Dataset entries

★ ★ ★ ★

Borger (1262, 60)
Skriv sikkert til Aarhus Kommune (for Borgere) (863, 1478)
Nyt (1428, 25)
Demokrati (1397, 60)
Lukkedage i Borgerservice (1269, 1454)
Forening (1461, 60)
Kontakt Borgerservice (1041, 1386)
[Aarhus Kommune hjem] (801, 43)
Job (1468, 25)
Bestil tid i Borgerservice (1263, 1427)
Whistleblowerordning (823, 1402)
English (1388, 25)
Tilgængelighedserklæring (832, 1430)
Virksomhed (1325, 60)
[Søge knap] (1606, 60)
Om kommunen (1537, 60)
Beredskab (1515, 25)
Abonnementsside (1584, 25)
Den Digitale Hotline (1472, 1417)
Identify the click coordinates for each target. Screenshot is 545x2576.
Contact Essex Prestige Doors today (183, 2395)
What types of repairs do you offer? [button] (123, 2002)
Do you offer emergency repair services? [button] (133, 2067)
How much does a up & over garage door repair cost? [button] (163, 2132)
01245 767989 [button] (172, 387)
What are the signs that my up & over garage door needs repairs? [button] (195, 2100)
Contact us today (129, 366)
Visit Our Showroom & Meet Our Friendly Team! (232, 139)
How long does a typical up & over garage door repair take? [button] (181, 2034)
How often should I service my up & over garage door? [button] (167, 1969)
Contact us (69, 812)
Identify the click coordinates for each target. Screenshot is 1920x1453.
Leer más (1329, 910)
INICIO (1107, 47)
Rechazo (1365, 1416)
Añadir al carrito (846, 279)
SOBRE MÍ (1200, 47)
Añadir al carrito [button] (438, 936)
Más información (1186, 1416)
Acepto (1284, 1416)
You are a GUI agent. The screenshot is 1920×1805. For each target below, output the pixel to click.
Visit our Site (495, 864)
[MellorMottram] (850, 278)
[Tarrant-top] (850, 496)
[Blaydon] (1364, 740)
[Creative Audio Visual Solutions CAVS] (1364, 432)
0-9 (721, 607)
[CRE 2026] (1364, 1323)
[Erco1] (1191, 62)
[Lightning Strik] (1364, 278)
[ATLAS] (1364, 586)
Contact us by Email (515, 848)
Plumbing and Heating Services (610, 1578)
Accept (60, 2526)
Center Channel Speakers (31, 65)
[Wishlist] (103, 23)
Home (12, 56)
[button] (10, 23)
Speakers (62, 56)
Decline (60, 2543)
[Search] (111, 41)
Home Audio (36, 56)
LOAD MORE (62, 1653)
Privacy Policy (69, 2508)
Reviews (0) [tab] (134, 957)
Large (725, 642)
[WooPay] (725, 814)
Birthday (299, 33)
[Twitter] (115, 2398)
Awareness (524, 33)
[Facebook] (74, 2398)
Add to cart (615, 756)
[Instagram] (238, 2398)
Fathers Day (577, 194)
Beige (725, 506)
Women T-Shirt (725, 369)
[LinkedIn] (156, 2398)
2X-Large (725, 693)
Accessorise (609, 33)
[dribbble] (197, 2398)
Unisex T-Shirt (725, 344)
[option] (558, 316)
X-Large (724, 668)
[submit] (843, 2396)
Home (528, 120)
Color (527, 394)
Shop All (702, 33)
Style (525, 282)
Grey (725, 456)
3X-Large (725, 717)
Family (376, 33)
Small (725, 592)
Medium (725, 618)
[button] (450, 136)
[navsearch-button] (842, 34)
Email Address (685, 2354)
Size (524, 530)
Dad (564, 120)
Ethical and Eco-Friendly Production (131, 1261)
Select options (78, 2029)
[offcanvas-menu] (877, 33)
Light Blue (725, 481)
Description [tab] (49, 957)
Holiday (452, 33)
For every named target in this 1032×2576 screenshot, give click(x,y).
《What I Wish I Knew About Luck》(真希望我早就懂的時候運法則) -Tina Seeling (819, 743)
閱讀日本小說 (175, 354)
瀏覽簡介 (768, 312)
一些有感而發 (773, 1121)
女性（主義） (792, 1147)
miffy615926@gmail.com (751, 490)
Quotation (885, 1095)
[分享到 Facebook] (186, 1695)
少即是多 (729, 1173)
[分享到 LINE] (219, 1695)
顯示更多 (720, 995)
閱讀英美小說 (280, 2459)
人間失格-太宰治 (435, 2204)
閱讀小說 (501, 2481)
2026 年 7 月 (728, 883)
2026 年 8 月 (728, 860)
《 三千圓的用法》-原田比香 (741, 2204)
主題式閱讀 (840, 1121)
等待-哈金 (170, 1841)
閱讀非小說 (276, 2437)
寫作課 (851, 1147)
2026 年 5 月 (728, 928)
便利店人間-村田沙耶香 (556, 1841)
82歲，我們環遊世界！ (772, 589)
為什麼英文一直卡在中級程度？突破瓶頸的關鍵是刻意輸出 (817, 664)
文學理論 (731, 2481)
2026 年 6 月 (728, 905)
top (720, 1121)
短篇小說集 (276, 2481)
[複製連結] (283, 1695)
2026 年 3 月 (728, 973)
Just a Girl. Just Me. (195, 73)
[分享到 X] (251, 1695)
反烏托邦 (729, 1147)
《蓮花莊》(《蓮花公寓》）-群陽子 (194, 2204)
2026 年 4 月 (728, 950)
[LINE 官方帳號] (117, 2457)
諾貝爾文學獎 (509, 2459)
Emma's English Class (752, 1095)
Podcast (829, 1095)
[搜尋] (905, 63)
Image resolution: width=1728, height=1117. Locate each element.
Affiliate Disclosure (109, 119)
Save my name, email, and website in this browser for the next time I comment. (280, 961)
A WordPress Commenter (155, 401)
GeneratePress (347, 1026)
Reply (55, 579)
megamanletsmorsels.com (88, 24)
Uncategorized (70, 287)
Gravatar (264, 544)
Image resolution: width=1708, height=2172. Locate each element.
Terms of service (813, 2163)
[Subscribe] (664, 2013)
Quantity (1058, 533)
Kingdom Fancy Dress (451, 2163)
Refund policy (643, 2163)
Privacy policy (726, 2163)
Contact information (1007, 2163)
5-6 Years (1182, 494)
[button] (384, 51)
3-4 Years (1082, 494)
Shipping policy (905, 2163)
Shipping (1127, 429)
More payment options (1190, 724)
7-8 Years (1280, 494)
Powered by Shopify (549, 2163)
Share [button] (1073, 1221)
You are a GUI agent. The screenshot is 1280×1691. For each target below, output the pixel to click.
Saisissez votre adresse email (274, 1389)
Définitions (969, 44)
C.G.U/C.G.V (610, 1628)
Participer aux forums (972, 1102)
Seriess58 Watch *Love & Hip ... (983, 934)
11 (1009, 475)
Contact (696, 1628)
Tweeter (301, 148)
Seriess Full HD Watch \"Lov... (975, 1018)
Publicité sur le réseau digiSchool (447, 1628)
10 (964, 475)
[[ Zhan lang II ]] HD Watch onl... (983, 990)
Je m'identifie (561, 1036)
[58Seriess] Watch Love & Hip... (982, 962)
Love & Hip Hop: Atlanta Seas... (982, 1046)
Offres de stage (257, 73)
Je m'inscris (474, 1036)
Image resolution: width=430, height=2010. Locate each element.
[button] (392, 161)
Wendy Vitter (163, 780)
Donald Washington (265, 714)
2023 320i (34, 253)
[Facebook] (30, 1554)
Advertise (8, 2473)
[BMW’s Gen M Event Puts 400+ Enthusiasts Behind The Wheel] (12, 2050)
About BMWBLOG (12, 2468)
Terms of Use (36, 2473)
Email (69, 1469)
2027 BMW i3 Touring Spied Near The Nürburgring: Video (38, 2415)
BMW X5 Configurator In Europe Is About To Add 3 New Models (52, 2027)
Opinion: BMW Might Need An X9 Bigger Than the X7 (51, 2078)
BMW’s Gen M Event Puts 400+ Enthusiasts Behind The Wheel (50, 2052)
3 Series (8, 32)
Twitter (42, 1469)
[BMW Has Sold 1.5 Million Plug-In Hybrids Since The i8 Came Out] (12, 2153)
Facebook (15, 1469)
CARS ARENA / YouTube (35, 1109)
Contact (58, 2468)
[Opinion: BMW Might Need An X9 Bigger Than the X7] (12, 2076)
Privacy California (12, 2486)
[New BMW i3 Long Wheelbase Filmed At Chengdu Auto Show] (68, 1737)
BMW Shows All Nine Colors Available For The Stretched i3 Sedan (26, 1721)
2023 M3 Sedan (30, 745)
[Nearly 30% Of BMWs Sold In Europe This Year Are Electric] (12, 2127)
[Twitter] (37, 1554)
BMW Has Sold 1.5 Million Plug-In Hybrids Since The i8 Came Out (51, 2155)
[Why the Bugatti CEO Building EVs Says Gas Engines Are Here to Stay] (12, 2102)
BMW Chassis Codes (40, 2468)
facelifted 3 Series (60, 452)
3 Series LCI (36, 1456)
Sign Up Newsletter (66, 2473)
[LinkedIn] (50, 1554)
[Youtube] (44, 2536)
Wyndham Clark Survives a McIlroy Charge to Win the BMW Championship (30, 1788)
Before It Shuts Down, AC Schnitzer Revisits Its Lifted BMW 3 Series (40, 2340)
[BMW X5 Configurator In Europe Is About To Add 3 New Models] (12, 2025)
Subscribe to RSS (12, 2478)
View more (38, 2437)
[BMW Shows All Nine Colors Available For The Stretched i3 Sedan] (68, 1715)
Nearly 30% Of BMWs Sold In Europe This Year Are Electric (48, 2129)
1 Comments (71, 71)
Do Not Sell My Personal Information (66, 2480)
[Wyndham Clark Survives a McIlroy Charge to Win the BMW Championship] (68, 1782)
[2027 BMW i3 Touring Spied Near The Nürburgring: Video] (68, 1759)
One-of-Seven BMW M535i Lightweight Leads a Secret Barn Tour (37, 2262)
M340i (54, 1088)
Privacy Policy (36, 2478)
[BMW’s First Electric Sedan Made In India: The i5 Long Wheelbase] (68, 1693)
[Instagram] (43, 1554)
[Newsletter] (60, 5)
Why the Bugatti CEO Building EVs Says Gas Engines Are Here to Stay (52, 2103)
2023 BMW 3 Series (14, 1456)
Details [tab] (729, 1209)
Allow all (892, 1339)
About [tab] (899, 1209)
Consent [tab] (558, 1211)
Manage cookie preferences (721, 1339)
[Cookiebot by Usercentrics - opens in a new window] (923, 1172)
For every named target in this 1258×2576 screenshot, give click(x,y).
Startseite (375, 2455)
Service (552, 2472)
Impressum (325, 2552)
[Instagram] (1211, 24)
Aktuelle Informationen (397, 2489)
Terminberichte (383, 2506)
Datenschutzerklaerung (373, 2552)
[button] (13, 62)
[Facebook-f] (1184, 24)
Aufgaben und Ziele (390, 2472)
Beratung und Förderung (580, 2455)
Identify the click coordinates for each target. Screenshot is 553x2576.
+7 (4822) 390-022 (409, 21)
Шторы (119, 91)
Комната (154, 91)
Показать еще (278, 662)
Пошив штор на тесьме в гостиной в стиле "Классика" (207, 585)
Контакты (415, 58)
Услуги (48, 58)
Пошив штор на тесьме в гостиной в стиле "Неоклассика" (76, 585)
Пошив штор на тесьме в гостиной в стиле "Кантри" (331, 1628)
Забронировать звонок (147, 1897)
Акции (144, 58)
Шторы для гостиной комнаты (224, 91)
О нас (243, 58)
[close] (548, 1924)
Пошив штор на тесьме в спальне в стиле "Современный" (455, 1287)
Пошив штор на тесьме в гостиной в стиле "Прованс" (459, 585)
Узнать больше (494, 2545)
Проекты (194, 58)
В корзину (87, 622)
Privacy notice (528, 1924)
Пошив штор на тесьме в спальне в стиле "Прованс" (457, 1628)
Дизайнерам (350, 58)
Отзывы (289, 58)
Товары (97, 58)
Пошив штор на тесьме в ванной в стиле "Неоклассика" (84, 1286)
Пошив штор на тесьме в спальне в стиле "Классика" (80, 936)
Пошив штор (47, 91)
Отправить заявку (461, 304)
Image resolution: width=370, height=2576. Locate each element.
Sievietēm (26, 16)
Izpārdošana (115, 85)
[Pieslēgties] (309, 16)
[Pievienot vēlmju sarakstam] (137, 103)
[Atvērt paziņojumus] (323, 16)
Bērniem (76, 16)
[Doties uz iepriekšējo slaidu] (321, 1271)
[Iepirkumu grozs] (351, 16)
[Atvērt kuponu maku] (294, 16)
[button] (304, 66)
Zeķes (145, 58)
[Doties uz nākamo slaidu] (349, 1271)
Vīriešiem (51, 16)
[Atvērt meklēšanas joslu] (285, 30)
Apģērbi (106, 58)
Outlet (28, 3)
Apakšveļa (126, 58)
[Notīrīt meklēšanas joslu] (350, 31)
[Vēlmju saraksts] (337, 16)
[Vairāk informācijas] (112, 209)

★ ★ ★ ★

= Assigned task =
Transcribe, exactly and without additions, the lines of the records above, beginning with the line that contains "Holiday (452, 33)" and ending with the line that contains "megamanletsmorsels.com (88, 24)", both included.

= Answer for the task =
Holiday (452, 33)
For every named target in this 1032×2576 screenshot, give click(x,y).
《What I Wish I Knew About Luck》(真希望我早就懂的時候運法則) -Tina Seeling (819, 743)
閱讀日本小說 (175, 354)
瀏覽簡介 (768, 312)
一些有感而發 (773, 1121)
女性（主義） (792, 1147)
miffy615926@gmail.com (751, 490)
Quotation (885, 1095)
[分享到 Facebook] (186, 1695)
少即是多 (729, 1173)
[分享到 LINE] (219, 1695)
顯示更多 (720, 995)
閱讀英美小說 (280, 2459)
人間失格-太宰治 (435, 2204)
閱讀小說 (501, 2481)
2026 年 7 月 (728, 883)
2026 年 8 月 (728, 860)
《 三千圓的用法》-原田比香 (741, 2204)
主題式閱讀 (840, 1121)
等待-哈金 (170, 1841)
閱讀非小說 (276, 2437)
寫作課 (851, 1147)
2026 年 5 月 (728, 928)
便利店人間-村田沙耶香 (556, 1841)
82歲，我們環遊世界！ (772, 589)
為什麼英文一直卡在中級程度？突破瓶頸的關鍵是刻意輸出 (817, 664)
文學理論 (731, 2481)
2026 年 6 月 (728, 905)
top (720, 1121)
短篇小說集 (276, 2481)
[複製連結] (283, 1695)
2026 年 3 月 (728, 973)
Just a Girl. Just Me. (195, 73)
[分享到 X] (251, 1695)
反烏托邦 (729, 1147)
《蓮花莊》(《蓮花公寓》）-群陽子 (194, 2204)
2026 年 4 月 (728, 950)
[LINE 官方帳號] (117, 2457)
諾貝爾文學獎 (509, 2459)
Emma's English Class (752, 1095)
Podcast (829, 1095)
[搜尋] (905, 63)
Image resolution: width=1728, height=1117. Locate each element.
Affiliate Disclosure (109, 119)
Save my name, email, and website in this browser for the next time I comment. (280, 961)
A WordPress Commenter (155, 401)
GeneratePress (347, 1026)
Reply (55, 579)
megamanletsmorsels.com (88, 24)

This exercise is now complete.